Les solutions pourraient être ….
Quant aux issues à explorer pour éviter ce scénario, le rapport recommande au gouvernement d’être «plus énergique» et «plus autoritaire» dans le traitement des revendications, et ce en pratiquant sur «le terrain» (entendez tout le territoire du pays) deux stratégies concomitantes: le maintien de l’ordre et l’enclenchement d’une dynamique de développement devant satisfaire les besoins urgents des protestataires.
Pour Crisis Group, l’enjeu est de reconquérir, en toute urgence, «la confiance des populations locales qui mesurent les progrès accomplis à l’aune de l’amélioration de leurs conditions matérielles».
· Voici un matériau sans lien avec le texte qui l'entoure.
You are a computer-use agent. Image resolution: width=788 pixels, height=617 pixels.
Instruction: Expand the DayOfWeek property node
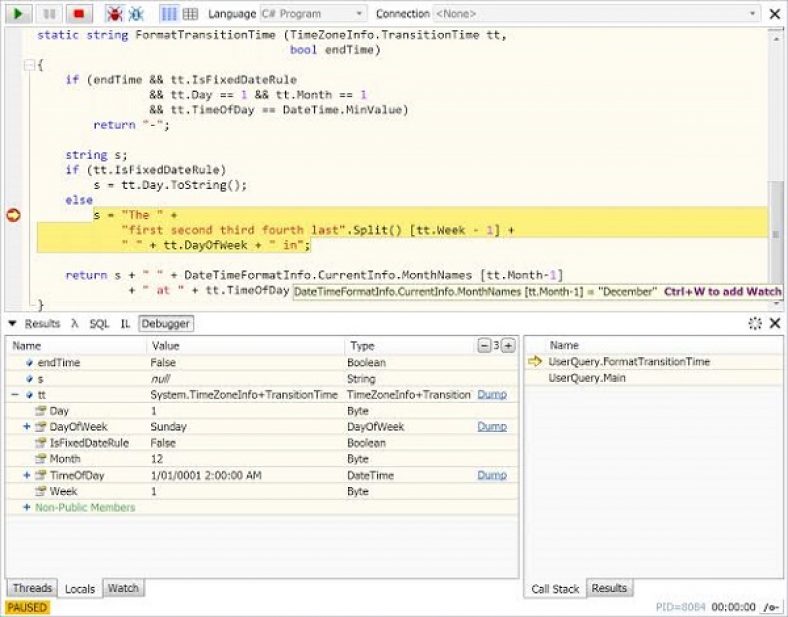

Concrètement, le rapport propose plusieurs solutions dont la première serait à même de calmer les tensions. Elle consisterait en «la formation de groupes d’action et d’investigation constitués de forces sécuritaires (armée, police et garde nationale) et de représentants locaux (chefs de clans, notables) en coordination avec le gouvernement afin de répondre aux crises les plus urgentes. Ceux-ci pourraient être expérimentés en premier lieu dans les régions les plus tendues de l’intérieur du pays, notamment dans le Bassin minier ainsi qu’aux frontières tuniso-libyenne et tuniso-algérienne.
De tels groupes pourraient se concentrer, toujours selon le rapport, sur deux problèmes majeurs: la gestion des crises violentes, d’une part, et les activités de contrebande et de commerce informel, de l’autre, avec comme objectif dans le second cas de quantifier ces activités, d’en identifier les causes et de préparer une réponse politique adéquate.
La deuxième solution serait de contourner les obstacles administratifs freinant les projets relatifs à l’emploi des jeunes diplômés et au développement régional, en mettant en place une commission de crise bénéficiant de l’autorité nécessaire pour débloquer ces projets dans les plus brefs délais.
Il s’agit également de recenser avec précision les diplômés-chômeurs et de définir avec leur concours des critères clairs et objectifs pour leur recrutement dans les administrations et les entreprises privées et publiques.
Autres recommandations. Le rapport met l’accent sur l’intérêt qu’il y a à créer de nouveaux mécanismes de consultation au niveau local, à faciliter la transition de l’économie informelle au secteur formel, en simplifiant les procédures et à mettre sur l’agenda constitutionnel la question de la décentralisation politique et économique (redécoupage régional, création de collectivités régionales et élection de leurs représentants, mise en place de budgets autonomes importants pour les régions).
Au plan international, Crisis Group demande aux partenaires de la Tunisie de l’aider à conférer plus d’efficience aux règlement de conflits sociaux (message adressé à la Confédération syndicale internationale “CSI“), de soutenir financièrement les associations de développement régional et local, le développement des entreprises locales, y compris à travers l’assistance technique aux start-ups locales et la fourniture de microcrédit (recommandation à l’intention des agences spécialisées des Nations unies).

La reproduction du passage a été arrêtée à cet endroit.